The relationship between interstitial lung abnormalities, mortality, and multimorbidity: a cohort study
- PMID: 35777957
- DOI: 10.1136/thoraxjnl-2021-218315
The relationship between interstitial lung abnormalities, mortality, and multimorbidity: a cohort study
Abstract
Background: Interstitial lung abnormalities (ILAs) are associated with increased mortality. It is unclear whether multimorbidity accounts for the mortality association or how strongly ILA is associated with mortality relative to other common age-associated diseases. We determined the association of ILA with all-cause mortality adjusted for multimorbidity, compared mortality associated with ILA and prevalent cardiovascular disease (CVD), diabetes mellitus, chronic kidney disease, chronic obstructive pulmonary disease and cancer and also determined the association between ILA and these diseases.
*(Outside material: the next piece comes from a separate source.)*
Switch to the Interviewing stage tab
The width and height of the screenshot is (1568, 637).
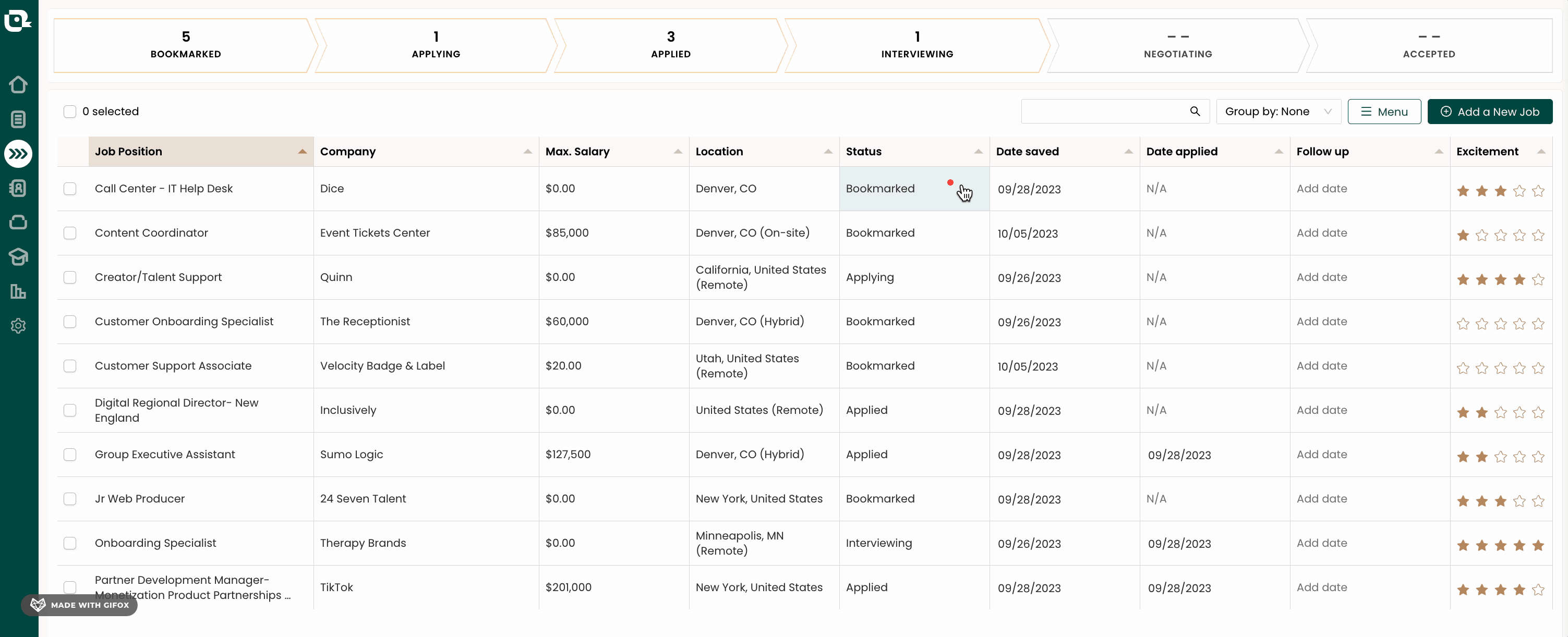[x=916, y=45]
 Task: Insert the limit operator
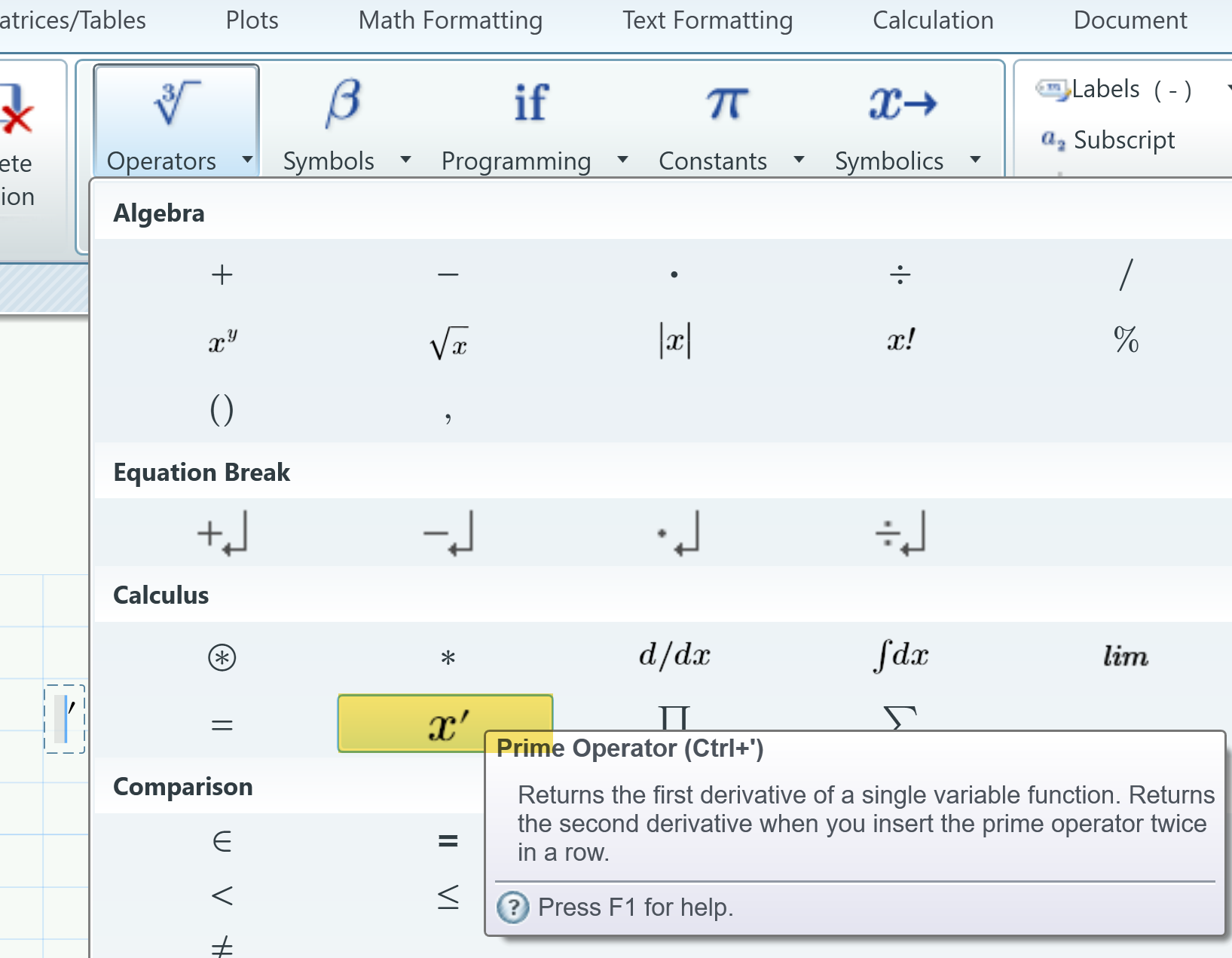[1124, 656]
Methods: We measured ILA (none, indeterminant, definite) using blinded reads of CT images, prevalent chronic diseases and potential confounders in two observational cohorts, the Framingham Heart Study (FHS) (n=2449) and Age, Gene/Environment Susceptibility - Reykjavik Study (AGES-Reykjavik) (n=5180). We determined associations with mortality using Cox proportional hazards models and between ILA and diseases with multinomial logistic regression.
Results: Over a median (IQR) follow-up of 8.8 (1.4) years in FHS and 12.0 (7.7) years in AGES-Reykjavik, in adjusted models, ILAs were significantly associated with increased mortality (HR, 95% CI 1.95, 1.23 to 3.08, p=0.0042, in FHS; HR 1.60, 1.41 to 1.82, p<0.0001, in AGES-Reykjavik) adjusted for multimorbidity. In both cohorts, the association of ILA with mortality was of similar magnitude to the association of most other diseases. In adjusted models, ILAs were associated only with prevalent kidney disease (OR, 95% CI 1.90, 1.01 to 3.57, p=0.0452) in FHS and with prevalent CVD (OR 1.42, 1.12 to 1.81, p=0.0040) in AGES-Reykjavik.
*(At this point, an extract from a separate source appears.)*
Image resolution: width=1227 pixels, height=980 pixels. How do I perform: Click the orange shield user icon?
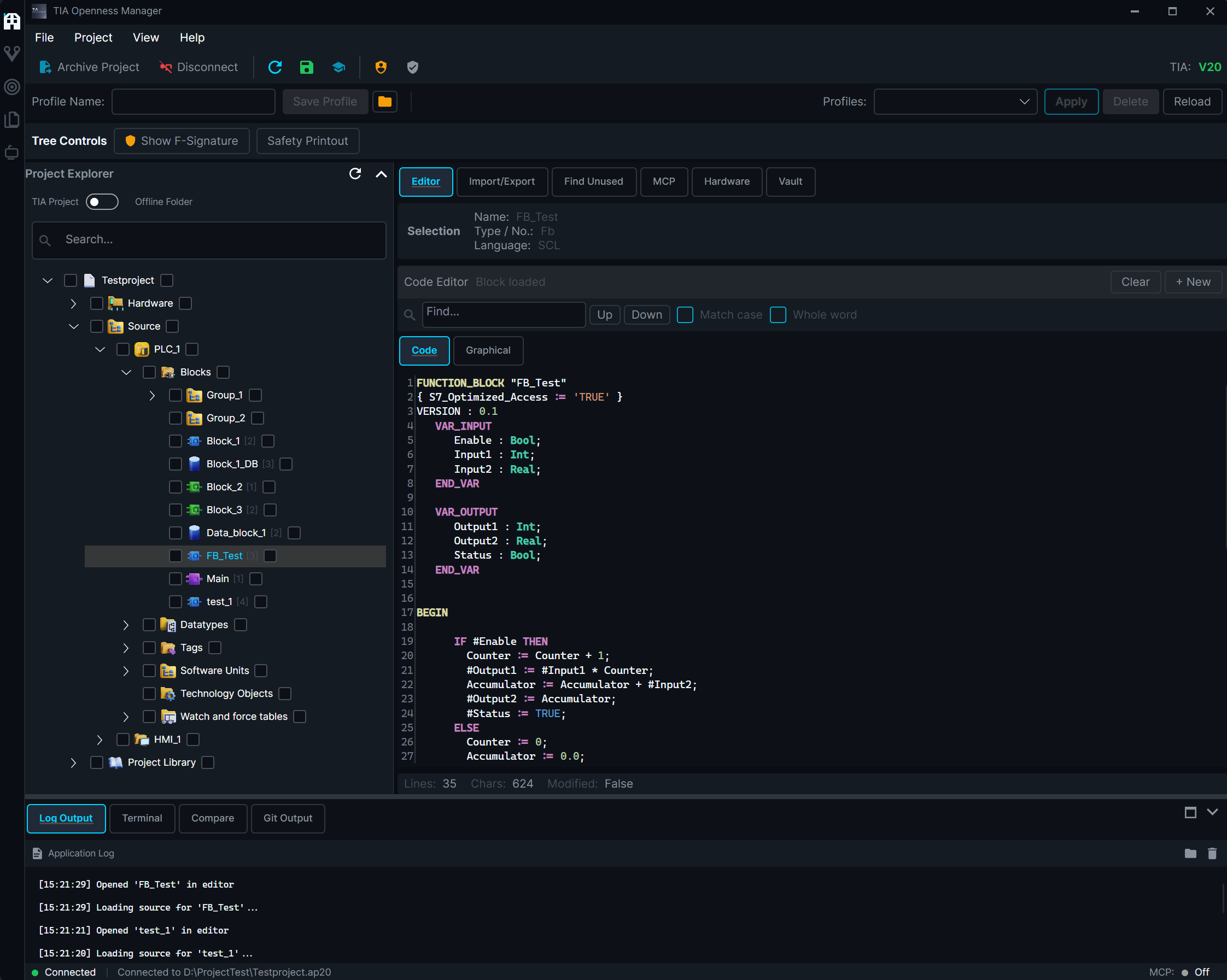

Conclusions: ILAs were associated with mortality adjusted for multimorbidity and were similarly associated with increased mortality compared with several common chronic diseases. ILAs were not consistently associated with the prevalence of these diseases themselves.
Keywords: clinical epidemiology; idiopathic pulmonary fibrosis; imaging/CT MRI etc.
© Author(s) (or their employer(s)) 2023. No commercial re-use. See rights and permissions. Published by BMJ.
Conflict of interest statement
Competing interests: JLS reports personal fees for consultancy from Apneo Therapeutics and Decimal.health, outside the submitted work. At the time of publication, JLS was employed by Vertex Pharmaceuticals. MN reports personal fees for consultancy from Daiichi Sankyo and AstraZeneca; honoraria from Roche; and grants from Merck, AstraZeneca, Canon Medical Systems and NIH (R01CA203636, U01CA209414, R01HL111024), outside the submitted work. HH reports grants from Canon Medical System Inc. and Konica-Minolta Inc., personal fees for consultancy from Mitsubishi Chemical Inc. and personal fees for advisory board work from Canon Medical System Inc., outside the submitted work. JM reports fees to her institution on her behalf for guest lecture/consultant outside the submitted work from Merck. GMH reports personal fees from Genentech, Boehringer Ingelheim, The Gerson Lehrman Group and Mitsubishi Chemical, outside the submitted work.